At midday, my old friend W—— and I packed sandwiches and water, got into his canoe and paddled up the Concord River, and paddled upstream. It wasn’t as hot as yesterday, but it still was in the 90s. Sometimes we’d catch a light breeze, depending on where we were along the bends of the river. The hot sun was straight above us, and there was no shade except over water too shallow for us to paddle in. We saw Daniel Chester French’s statue of the Minuteman, passed under the Old North Bridge, passed the replica of the boat house where Nathaniel Hawthorne had tied up the rowboat he bought from Henry Thoreau,* and at last got to the confluence of the Assabet and Sudbury Rivers, which is the beginning of the Concord River.

“Which way do you want to go?” I asked Will. He didn’t have an opinion, so I suggested we got up the Assabet River because it was likely to be shadier. We passed some people fishing, and I asked them if they were catching anything. “Nothing,” they said, “just a few little sunfish. It’s too hot.” They were standing waist-deep in the water to keep cool.
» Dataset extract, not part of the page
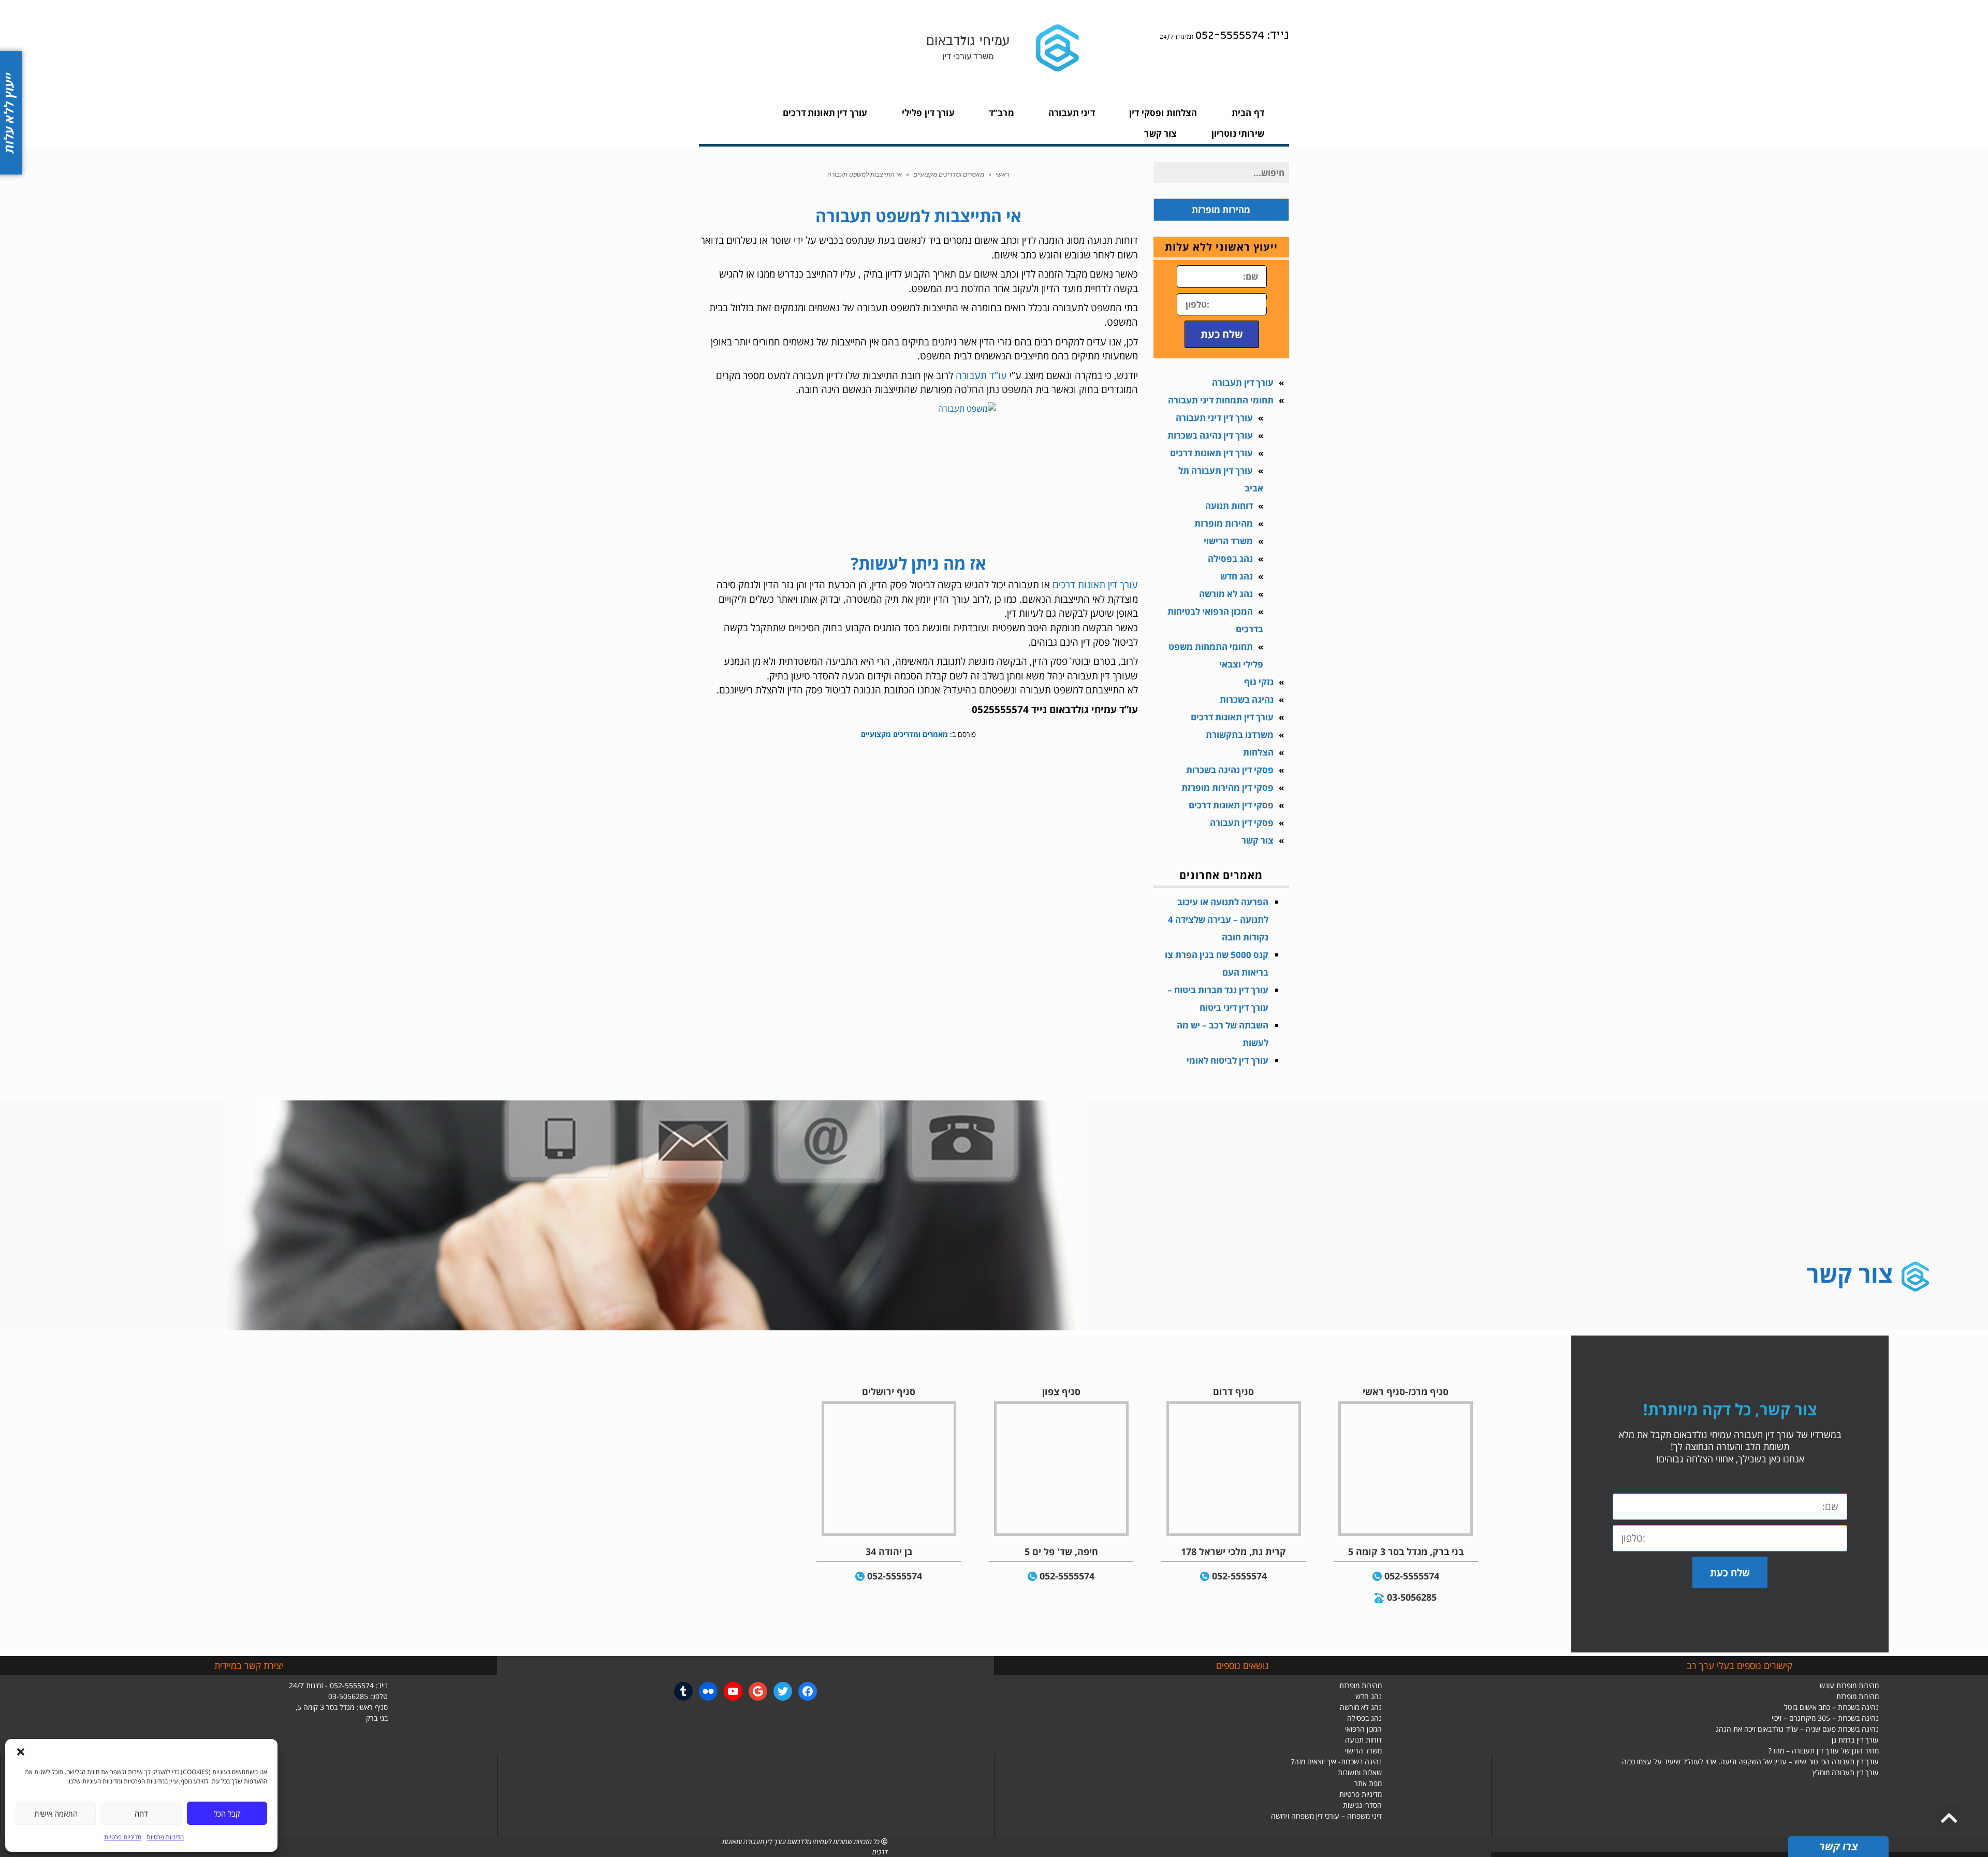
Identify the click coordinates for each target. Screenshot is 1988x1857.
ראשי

The Assabet River is narrow, and just a little way up it we were in the shade. We went up stream just a short way before it got too shallow to go any further. We drifted downstream until we found a bend in the river that was in the shade, and which also caught the desultory breeze. Fish swam under us, and a Spotted Sandpiper bobbed on the opposite bank. It was the perfect place to beat the heat, and we talked about our families for a good hour until it was time to drift back downstream to where we put in.

* For my Unitarian Universalist readers, French, Hawthorne, and Thoreau were all raised as Unitarians, although Thoreau resigned from his church in his early twenties.